ショーを見終わって、Nobさんは帰りは西武池袋線入間市駅へ最上先生を案内した。(旧豊岡町駅だがこの数年前に「入間市駅」に改称されたばかり。)
少々歩くが混雑を避け最上先生たちが電車で座れるようにとの配慮だ。
'73年なので最上先生は熱海に自居アトリエを構えている。
二人は飛行場でNobさんの仲間たちと会ってここまで行動を共にしている。
最上先生はお喋り好きな向きだと思うが、Nobさんをはじめ彼ら当時の航空マニアもお喋りが達者な人が多い。先ほど(マニアのお作法)のところで述べたようなことでこれは「情報交換・情報収集」の意味合いもあり、活発な交流もマニアの嗜みなのである。
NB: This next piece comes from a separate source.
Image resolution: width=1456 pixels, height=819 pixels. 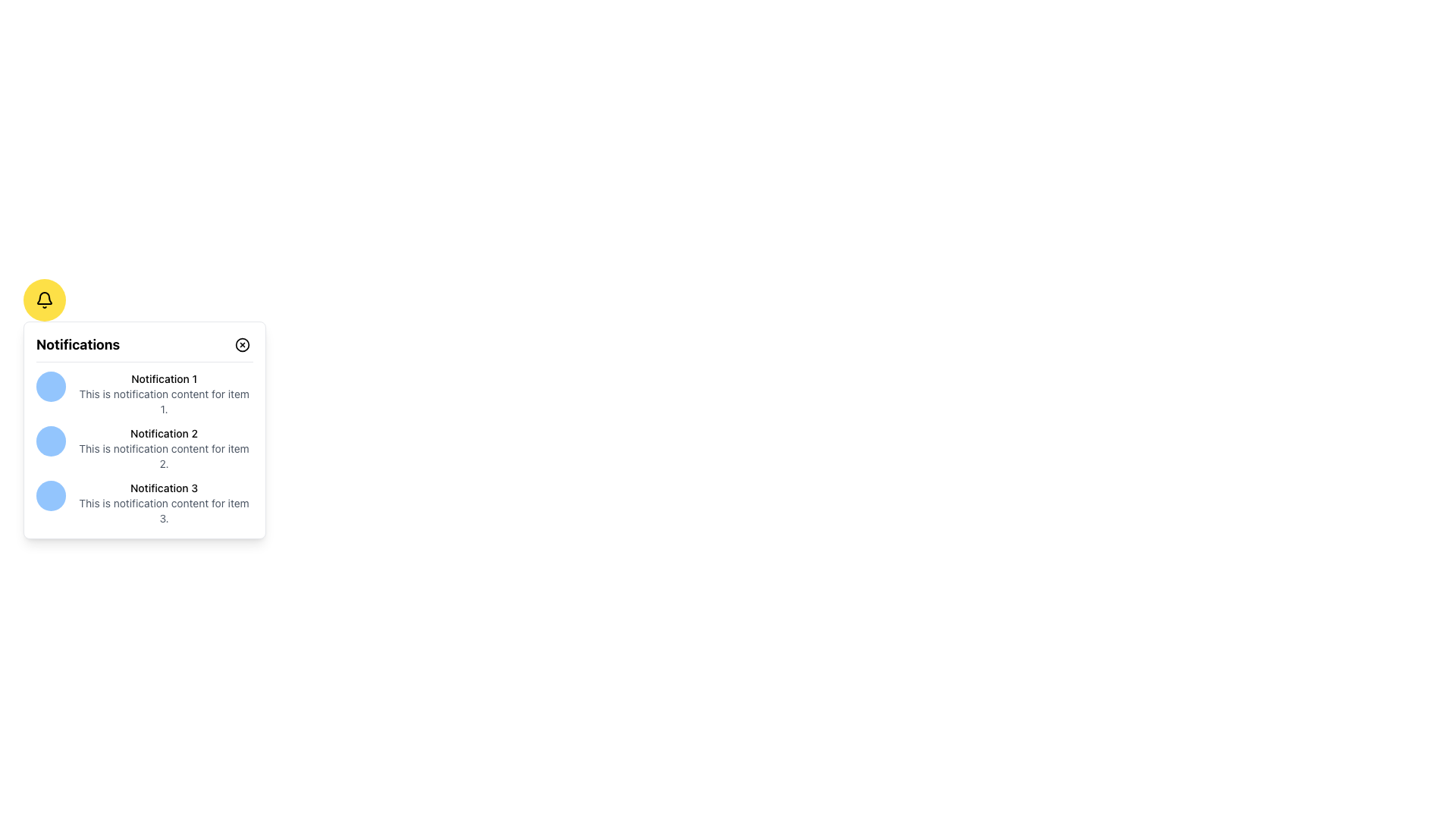 I want to click on the static visual indicator for the bottom-most notification entry, which visually distinguishes 'Notification 3' from other entries, so click(x=51, y=496).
そういうわけでこの帰り道(修武台記念館のあたり←イマココ)に来るまでに彼らはすっかり打ち解けていた。
この時、二人と仲間たちの間でこんな話になった。
「Nobがな、『機体の慰霊碑』作れないかって言い出したんだ。でもいい案が出なくてな。アンタならどうやる?」
餅は餅屋、彫刻は彫刻家に相談してみよう…我らがNob先生は「でも自分はイラストレーターだから…」と言うわけさ…
仮にこれを「モニュメント(仮)」としておこう。
…これが後に横浜みなとみらいの作品になってしまう前身の構想となるのであった…。